Song by The Chambers Brothers

from the album Love, Peace and Happiness
- A-side: "Let's Do It (Do It Together)"
- B-side: "To Love Somebody"
- Released: April 1970
- Label: Columbia 4S-45146
- Composer: S. Turner
- Lyricist: David Rubinson

US chronology
| "Love, Peace and Happiness" (1970) | "Let's Do It (Do It Together)" (1970) | "Funky" (1970) |

= Let's Do It (Do It Together) =

"Let's Do It (Do It Together)" is a 1970 single by the Chambers Brothers. It registered in multiple charts that year.

==Background==
"Let's Do It (Do It Together)" was released on Columbia 4S-45146 in 1970. It is included on the group's Love, Peace and Happiness album.

The song was included in the That Driving Beat show, Episode 267 on 20 June 2023 and two years later Episode 386: "Take Your Shoes Off" on 09 December 2025.
==Reception==
"Let's Do It (Do It Together)" received a positive review in the 25 April issue of Record World. The reviewer wrote that the frantic chant scream-beat of the song had re-established them as America's finest rhythm band.

"Are You Ready?" by Pacific Gas & Electric Co. and "Drop Down Mama" by Tom Rush, "Let's Do It (Do It Together)" were in the 'Billboard Labels' Disk Action Report for the week of 2 May. They were selected by Columbia as having the greatest potential for chart activity in the coming weeks. It was also one of the eleven Spotlight singles that were predicted to reach the Soul Singles Chart..

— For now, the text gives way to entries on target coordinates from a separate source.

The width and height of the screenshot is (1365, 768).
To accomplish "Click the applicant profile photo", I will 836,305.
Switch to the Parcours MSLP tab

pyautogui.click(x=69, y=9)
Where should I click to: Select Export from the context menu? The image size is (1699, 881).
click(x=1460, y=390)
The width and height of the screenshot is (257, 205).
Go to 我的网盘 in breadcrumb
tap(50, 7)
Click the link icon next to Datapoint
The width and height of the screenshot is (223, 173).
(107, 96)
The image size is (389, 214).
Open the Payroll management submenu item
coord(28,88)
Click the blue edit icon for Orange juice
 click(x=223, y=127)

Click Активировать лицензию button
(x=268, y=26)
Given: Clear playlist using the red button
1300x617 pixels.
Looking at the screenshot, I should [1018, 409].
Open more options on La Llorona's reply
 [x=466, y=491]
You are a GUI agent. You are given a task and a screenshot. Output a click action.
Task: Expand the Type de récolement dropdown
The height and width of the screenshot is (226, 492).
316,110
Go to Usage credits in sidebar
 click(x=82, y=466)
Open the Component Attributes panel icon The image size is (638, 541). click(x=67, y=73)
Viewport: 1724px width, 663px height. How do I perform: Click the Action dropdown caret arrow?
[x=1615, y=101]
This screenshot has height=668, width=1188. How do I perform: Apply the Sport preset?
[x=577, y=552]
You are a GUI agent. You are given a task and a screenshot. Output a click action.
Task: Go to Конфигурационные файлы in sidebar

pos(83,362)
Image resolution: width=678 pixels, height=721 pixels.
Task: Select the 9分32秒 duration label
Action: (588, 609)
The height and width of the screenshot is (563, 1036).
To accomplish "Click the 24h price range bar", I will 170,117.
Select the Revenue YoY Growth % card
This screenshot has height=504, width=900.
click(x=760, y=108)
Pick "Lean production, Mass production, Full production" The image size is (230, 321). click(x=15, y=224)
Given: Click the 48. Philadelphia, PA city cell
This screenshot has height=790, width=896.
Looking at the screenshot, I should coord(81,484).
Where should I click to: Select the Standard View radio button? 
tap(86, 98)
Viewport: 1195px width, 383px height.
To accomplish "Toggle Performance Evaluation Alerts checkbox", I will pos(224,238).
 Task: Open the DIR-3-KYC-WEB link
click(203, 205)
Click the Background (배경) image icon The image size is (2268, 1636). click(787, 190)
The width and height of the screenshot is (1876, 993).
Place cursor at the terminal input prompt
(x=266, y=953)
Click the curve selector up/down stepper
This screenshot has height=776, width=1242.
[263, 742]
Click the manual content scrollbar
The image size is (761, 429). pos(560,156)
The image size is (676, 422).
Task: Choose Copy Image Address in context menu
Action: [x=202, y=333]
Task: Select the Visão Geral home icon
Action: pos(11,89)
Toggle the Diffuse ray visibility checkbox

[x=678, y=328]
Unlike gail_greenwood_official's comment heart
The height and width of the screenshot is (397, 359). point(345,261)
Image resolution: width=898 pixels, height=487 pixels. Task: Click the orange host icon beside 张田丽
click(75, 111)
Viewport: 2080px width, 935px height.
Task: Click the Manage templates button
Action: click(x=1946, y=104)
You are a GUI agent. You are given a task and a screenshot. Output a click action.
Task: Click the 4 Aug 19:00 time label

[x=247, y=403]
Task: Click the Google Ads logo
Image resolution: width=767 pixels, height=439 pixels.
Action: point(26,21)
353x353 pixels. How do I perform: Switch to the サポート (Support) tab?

Years later, along with "If You Want Me To", "Love, Peace and Happiness", "Let’s Do It (Do It Together)" selected for mention by the Crazy on Classic Rock reviewer.

==Charts==
===Billboard===
"Let's Do It (Do It Together)" debuted at No. 123 in the Billboard Bubbling Under Hot 100 chart for the week of 30 May 1970. It eventually peaked at No. 103.

===Cash Box===
The single debuted at No. No. 12 in the Cash Box Looking Ahead chart for the week of 18 July 1970. It peaked at No. 8 for the week of 1 August. It was still in the chart for the week of 15 August.
===Record World===
"Let's Do It" debuted at No. 7 in the Record World Singles Coming Up chart for the week of 1 August. It held that position until the week of 15 August. It was still in the chart for the week of 10 October.